И тут — горячее, жгучее — ударило в лоб.
По виску потекла капля пота. Воздух обжигал ноздри. Девушка. Кожевник. Моя.
Я дернулся. Рука легла на кинжал, в глазах потемнело от злости. Я уже шагнул к ним — и замер.
Стоп. Этот голос. Я узнаю его. Ревнивый ублюдок, который перерезал горло собственной жене только за то, что она посмотрела на другого. Он сидел внутри. Он скалился, глядя на эту незнакомку, и тянул мои руки к ножу.
Это не мой след. Мой — впереди. Голод.
Я заставлял себя разжать пальцы. Отвернуться. Нить, тянувшая к добыче в черном плаще, снова натянулась. Запахло кровью и уверенностью. Она ведет дальше, за угол.
Нет. Стой. Он смотрит на нее, она твоя, он добыча. Моя. Моя. Рука легла на рукоять. Пальцы сомкнулись. Не мои. Их.
Ревность рванула поводок. Я рванулся, как пес сорвавшейся с цепи. Лезвие выскользнуло из-за пояса, скользнуло по мертвому воздуху.
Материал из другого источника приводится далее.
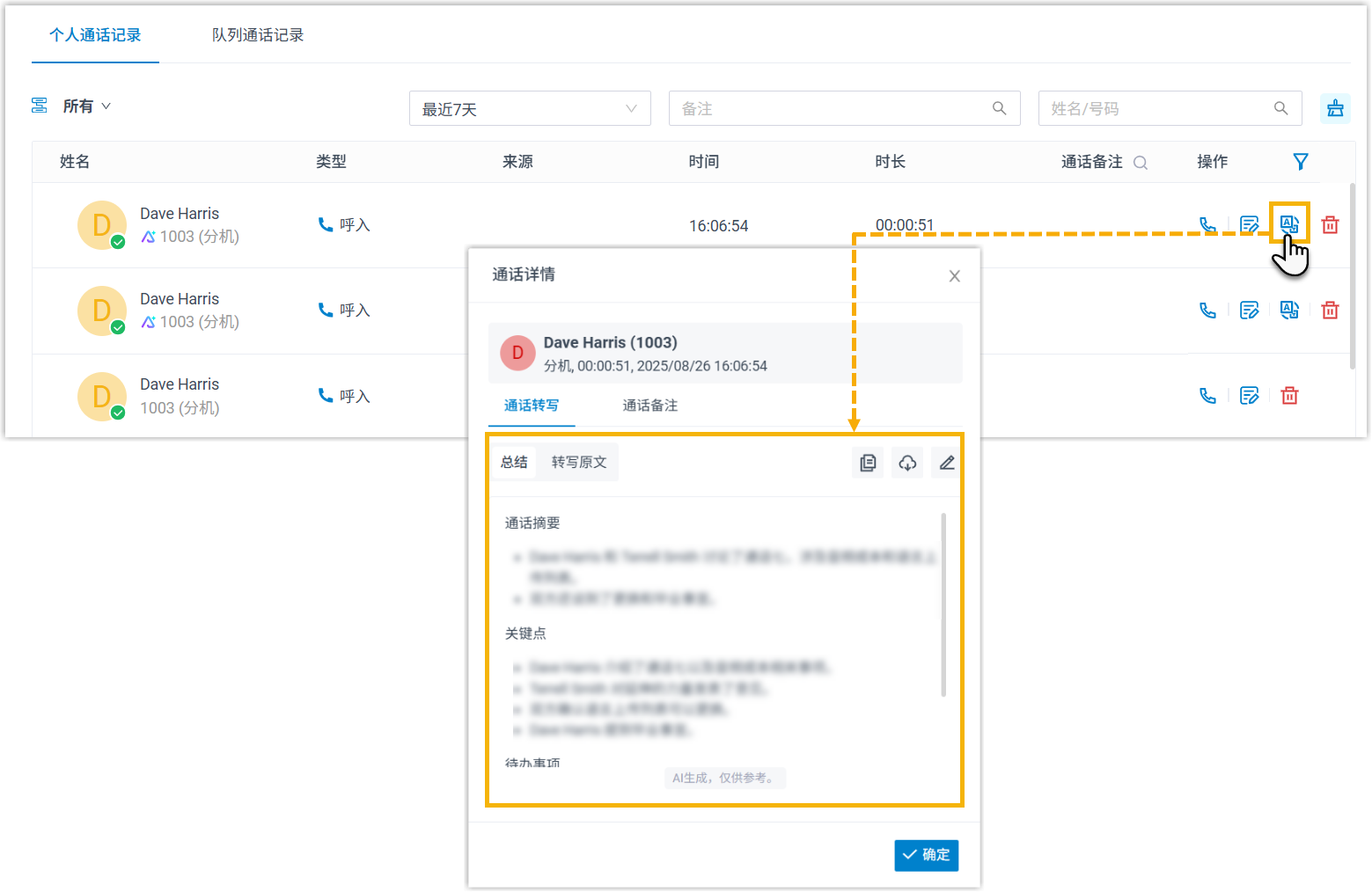Click the clear records broom icon
Screen dimensions: 1372x892
coord(1335,108)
Он протянул руку. К ней. К ее плечу.
Мешок гнили. Вонючий, липкий. Осмелился тронуть чужое.
Металл смерти. Лезвие вошло. Не в тело. В тушу. В грязь.
И не вышло.
Где-то в глубине я знал. Этот запах — дубильный раствор, мозоли, усталость после работы. Не мой след. Не мой. Но руки уже не слышали.
Рука дергалась сама. Втыкала. Вынимала. Втыкала. Без остановки. Без мысли. Только ритм. Чужая ярость, ставшая мышцей, костью, сухожилием. Он не упал. Пытался отшатнуться, но клинок уже жил в нем. Бился в такт моей воле. Моему плечу. Моей спине. Хрипел. Пытался зажать лезвие руками. Пальцы соскальзывали. Кровь била фонтанами, мочила сапоги, заливала булыжники. Я ничего не чувствовал. Только толчки. Сопротивление мяса. Хруст, когда острие находило кость и шло дальше.